A brand new $35 million stadium opened here in the Bahamas a few weeks ago, a gift from the Chinese government. The tiny island nation of Dominica has received a grammar school, a renovated hospital and a sports stadium, also courtesy of the Chinese. Antigua and Barbuda got a power plant and a cricket stadium, and a new school is on its way. The prime minister of Trinidad and Tobago can thank Chinese contractors for the craftsmanship in her official residence. China's economic might has rolled up to America's doorstep in the Caribbean, with a flurry of loans from state banks, investments by companies and outright gifts from the government in the form of new stadiums, roads, official buildings, ports and resorts in a region where the United States has long been a prime benefactor.

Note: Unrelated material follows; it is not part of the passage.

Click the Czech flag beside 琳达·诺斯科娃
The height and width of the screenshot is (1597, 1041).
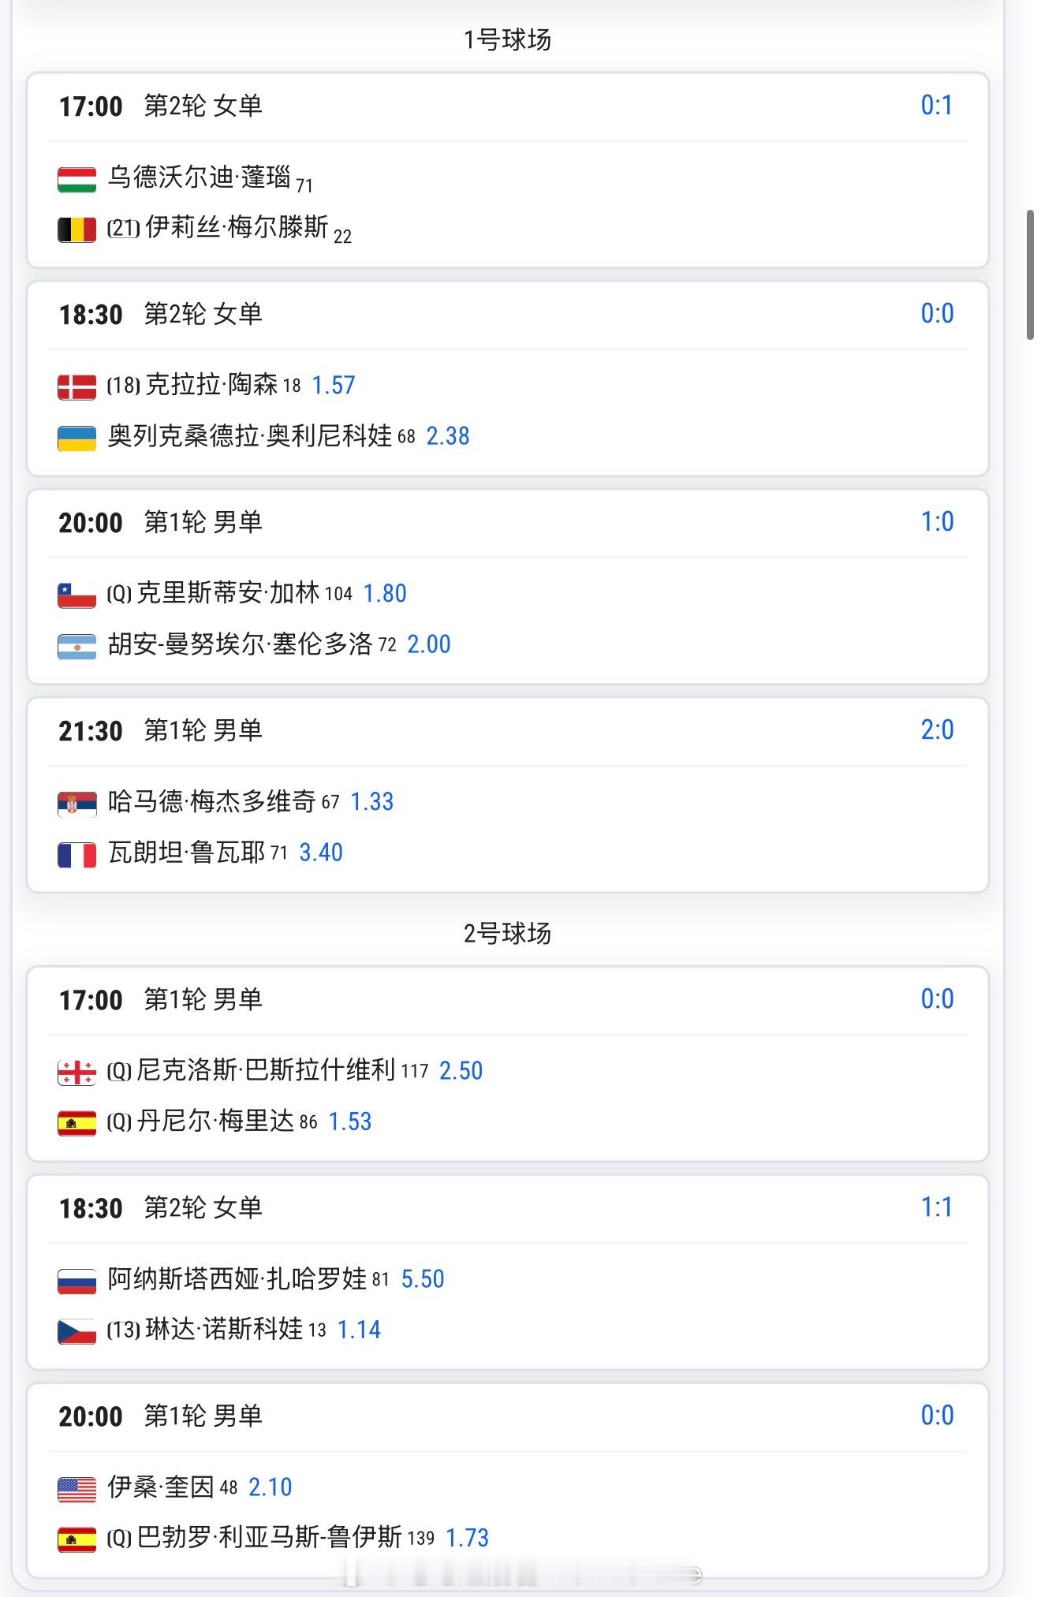tap(76, 1331)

And this most definitely includes Jamaica, where a Chinese company has invested heavily in sugar estates, and where the Chinese government has loaned Jamaica several hundred million dollars in loans for infrastructure.
We are, of course, far removed from a Cold War environment in which two global superpowers battled for influence and alliances around the globe, but the broader dynamic is not dissimilar -- it's clear that China sees itself as a 21st-century power, and it's eager to make inroads just about everywhere, including the Caribbean.
This is a part of American foreign policy that isn't often discussed, which Republicans tend to ignore, and which the White House cares deeply about in a very quiet way.
Indeed, this came up in January, when Obama made a high-profile return visit to India
, which has long been friendly with Russia, but which is now looking for a new friendly superpower to hang out with. As Politico noted
at the time, Obama would like the United States, not China, to be that friend: "As part of that strategy and [in] an effort to counterbalance China, Obama has looked to bolster India -- which is on course to overtake China as the world's most populous nation -- to make sure China has a strong rival in the region."
I suspect the U.S. president was thinking along similar lines when he agreed to visit Jamaica. The Caribbean has a new suitor, and the White House very likely wants to remind Jamaicans and others of the United States' longstanding ties to the region.
More from the Times' piece in 2012:
Several analysts in the Caribbean say they believe that China eventually will emerge as a political force in the region, with so many countries indebted to it, at a time when the United States is perceived as preoccupied with the Middle East and paying little attention to the region. "They are buying loyalty and taking up the vacuum left by the United States, Canada and other countries, particularly in infrastructure improvements," said Sir Ronald Sanders, a former diplomat from Antigua and Barbuda. "If China continues to invest the way it is doing in the Caribbean, the U.S. is almost making itself irrelevant to the region," he added. "You don't leave your flank exposed."
Maybe this would be a good time to note that reflexive opposition to foreign aid isn't always wise.
The Summit of the Americas begins tomorrow. Obama will meet with
leaders of the 15-member Caribbean Community today.